Mozart: Lacrimosa
¿Cómo llegaré a ti, cadáver mío?
¿Con qué palabras puedo despertarte
o con qué dulce música acunarte
para aliviar tu yermo escalofrío?
¿Qué silencio o qué voz puede llegarte
y desatar de nuevo tu albedrío?
¿O acaso estás en tan hermosa parte
que no quieres volver a este vacío?
¿No eres tú mismo? ¿Quién ha transformado
tus huesos y tu carne y tu conciencia
en tan breve momento dilatado?
¿Hay otra luz más bella en ese lado
que a los cuerpos les da la transparencia
con que siempre las almas han soñado?
Siempre la muerte ha estado espiándome para delatar mi ansia de vida y llevarme al otro lado. Desde muy infante sentía su presencia como un fiero animal agazapado y colérico. La muerte de Oniria y todos los anhelos sembró sus cementerios por todo mi horizonte.
Pero aquellos días no era la muerte metafísica la que picoteaba mis penumbras. Mi padre yacía en un hospital, alanceado por el bisturí y amarrado a la vida con tubos y otros abalorios. Todos estábamos absortos.
La telaraña de la muerte me dictó durante dos semanas poemas en los que descansaba mi tristeza y mi furia contra todos los dioses.
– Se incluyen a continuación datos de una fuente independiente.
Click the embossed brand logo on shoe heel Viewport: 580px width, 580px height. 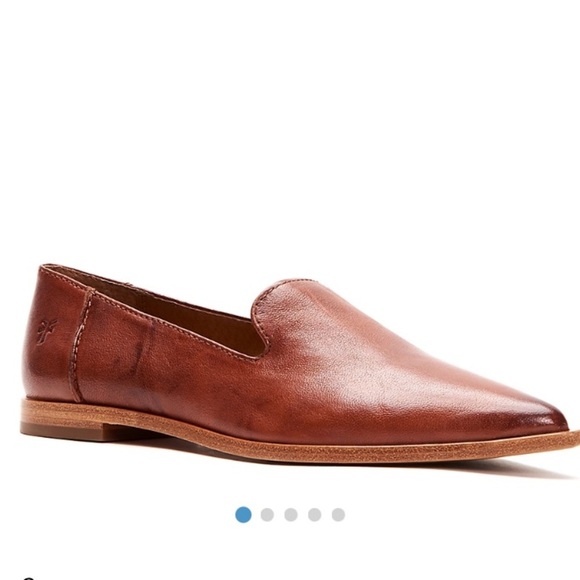tap(47, 331)
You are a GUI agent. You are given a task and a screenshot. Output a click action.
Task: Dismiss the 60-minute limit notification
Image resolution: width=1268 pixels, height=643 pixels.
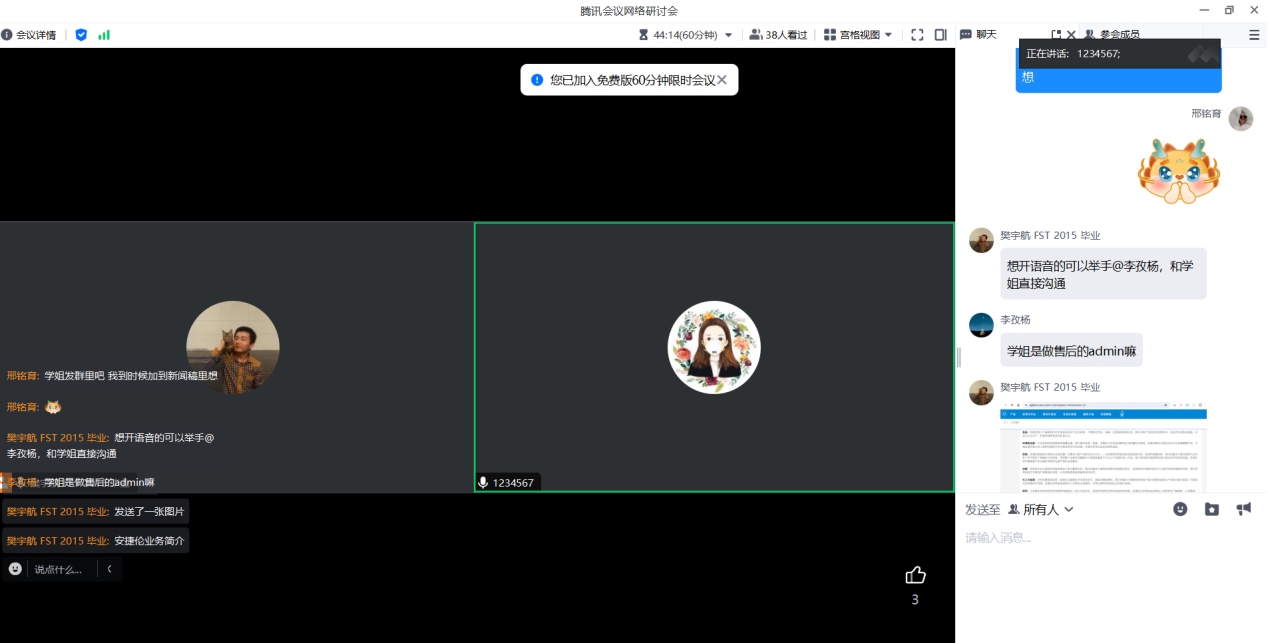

Aquella mañana, hacia las 5:30, escribí los versos arriba copiados como si ya hubiese ocurrido lo que iba a ocurrir unas horas más tarde: una sucesión de interrogaciones retóricas, no sé si dictadas por mi historial de muertes inconcretas o por mi contemplación de la realidad más inmediata.
Llegué al hospital y entré en su habitación. Le dije -y él no hablaba- que procurase sanar pronto porque teníamos que hablar de todas las cosas que habíamos callado durante años.
De repente tuve que llamar a la enfermera, y el médico me echó de la habitación mientras entraban una maquinaria, último presunto salvavidas.
Media hora después, yo daba un puñetazo en la pared, aunque pretendía noquear a algún Supremo Artífice.
El maltrecho poema, que no hace justicia a su nobleza, había sido premonitorio.